Procedural Audio Generation

this is part of a technical writeup, for the initial concept, see Jam Entry

The game felt a little too plain with just text boxes and multiple-choice options. In a more classic board game, you would have players read action cards aloud. This would give games a bit of flavour.

So I wanted to make the game as close to fully voice acted as possible.

Obviously, hiring voice actors is completely impractical for a game jam. 

Being a programmer, I decided to stick with the profession and use code to generate audio.

To do this, I leveraged an open-source application called "MARY TTS " for voice synthesis.

This works in 3 parts, the script engine of my game would decipher the text to be shown, hash the text into a unique key, and feed it into the synthesis software. This would produce a .wav file which I could bundle with the game. At run-time all I needed to do is re-compute the hash and play the related .wav file back.

Below is a sample of the text that is output and the corresponding hash

  • audio snippet text: 
  • a12f604a
  • After a long day player Dungeons & Dragons You find yourself bleary-eyed You consider driving home...

Overall, I am quite happy with how this turned out. The voices were much higher-quality than I expected, and I alternated between 2 different voices to try and get some variance that I would never have been able to achieve if I was to attempt voice acting it out myself. Additionally, generating the audio is much faster than attempting to record it all myself. Recording would necessitate consuming as much time as there is dialogue, skipping this step programmatically was a huge time save.

However, there was one big problem with this approach.
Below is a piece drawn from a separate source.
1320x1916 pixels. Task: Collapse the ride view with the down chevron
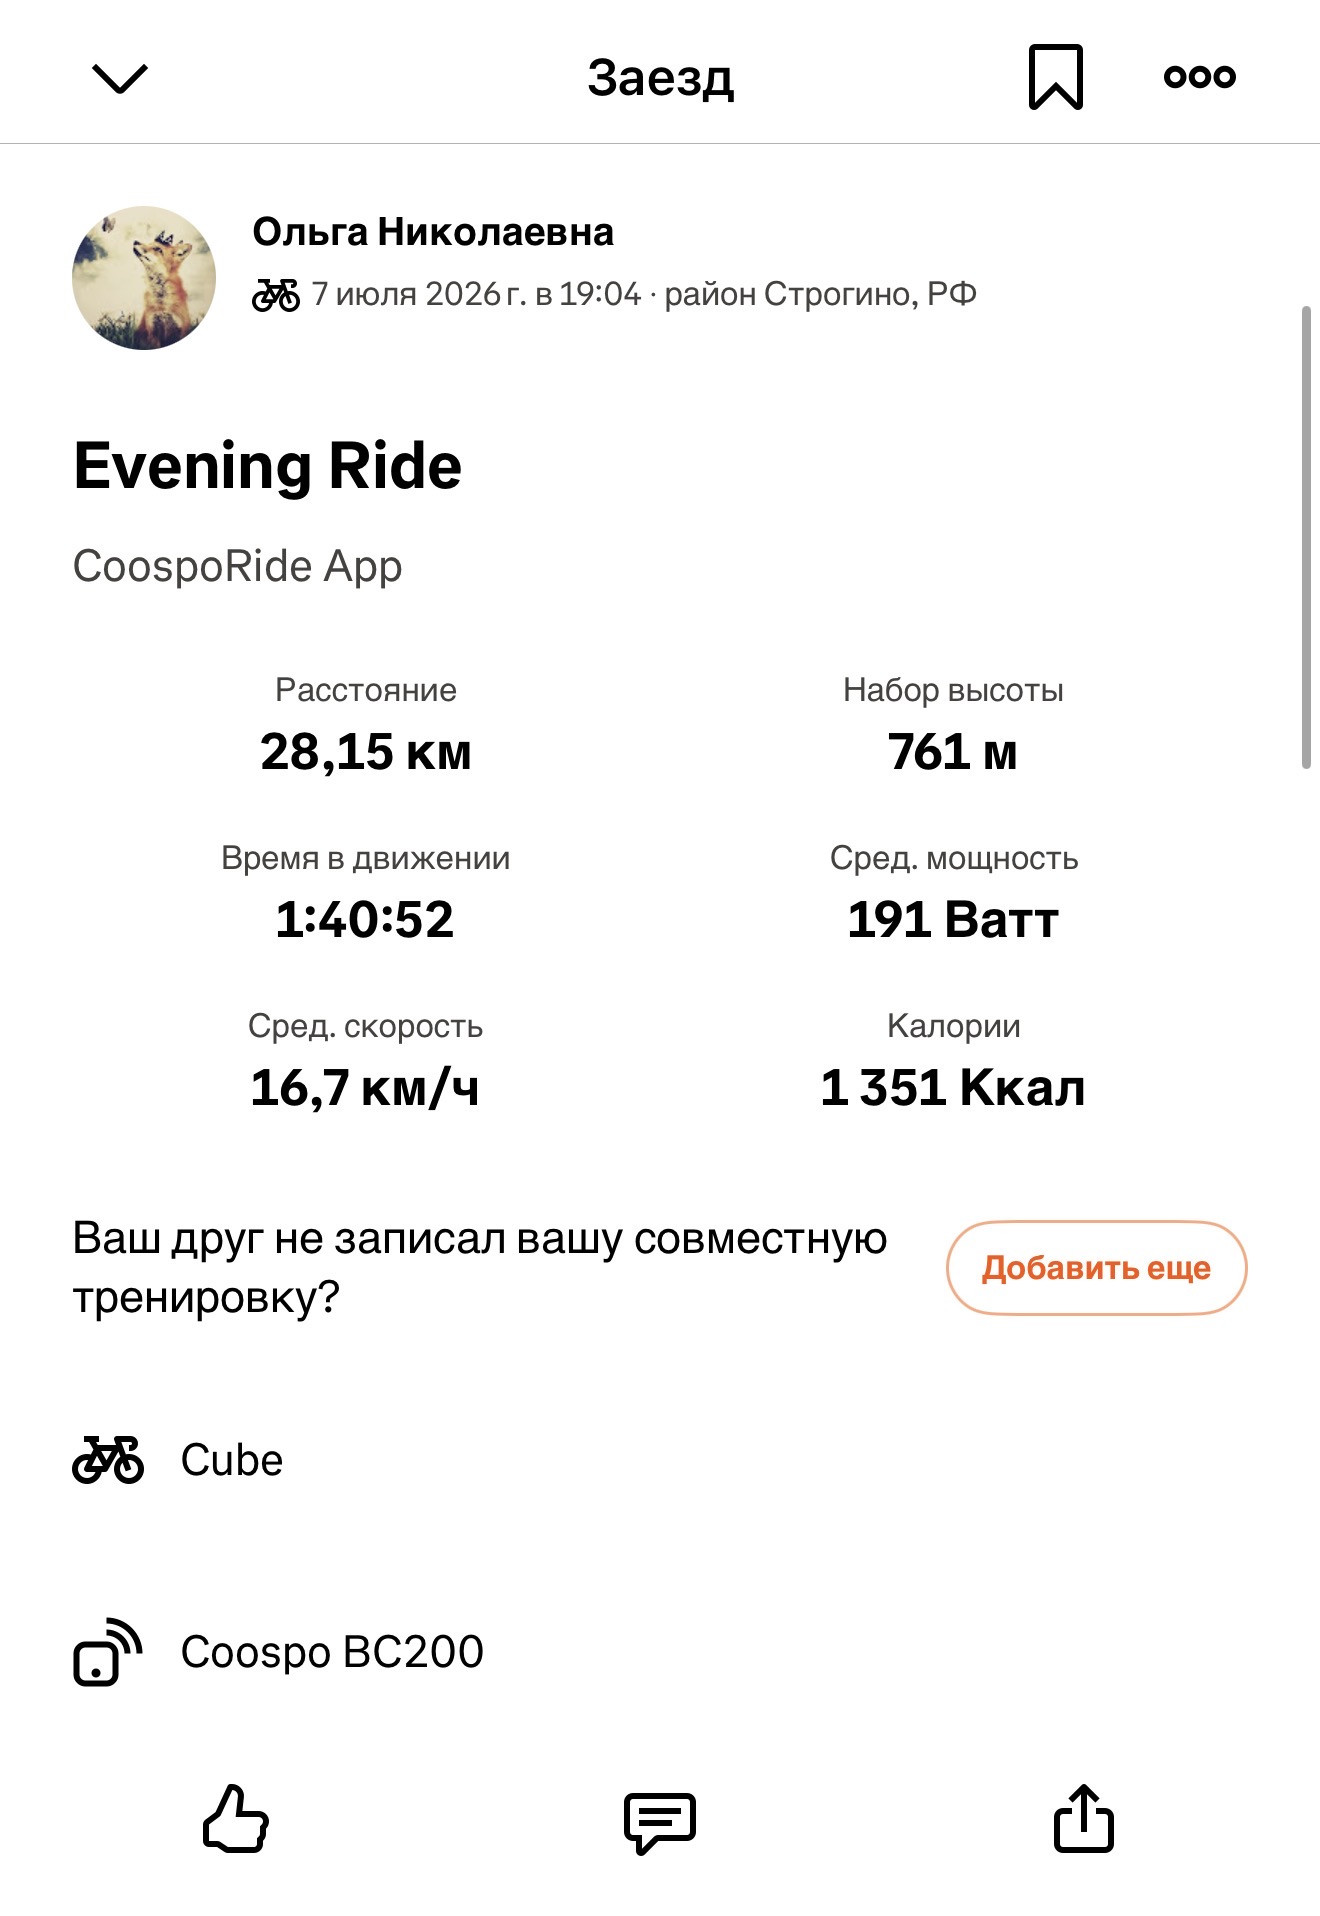pos(120,78)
Maybe you can notice it in the text above? Typos!

The text here should say:

  • After a long day playing Dungeons & Dragons. You find yourself bleary-eyed. You consider driving home...

Typos get dictated verbatim using voice synthesis, and since it can't see newlines, missing a full-stop can cause the text to run together.

The problem is that since the audio is as a hash of the text, even a single character change will make a new hash. This means every small change in the script results in large amounts of new files being output. The only way to identify which files are new/old is to re-compute the hashes for each version. 

To this end, a large number of typos which were found, and kept in the game. Some of them are fixed in the audio output (with the text retained to preserve the hash). This is an unfortunate consequence, but not game-breaking, so it was an adequate trade-off to save considerable time.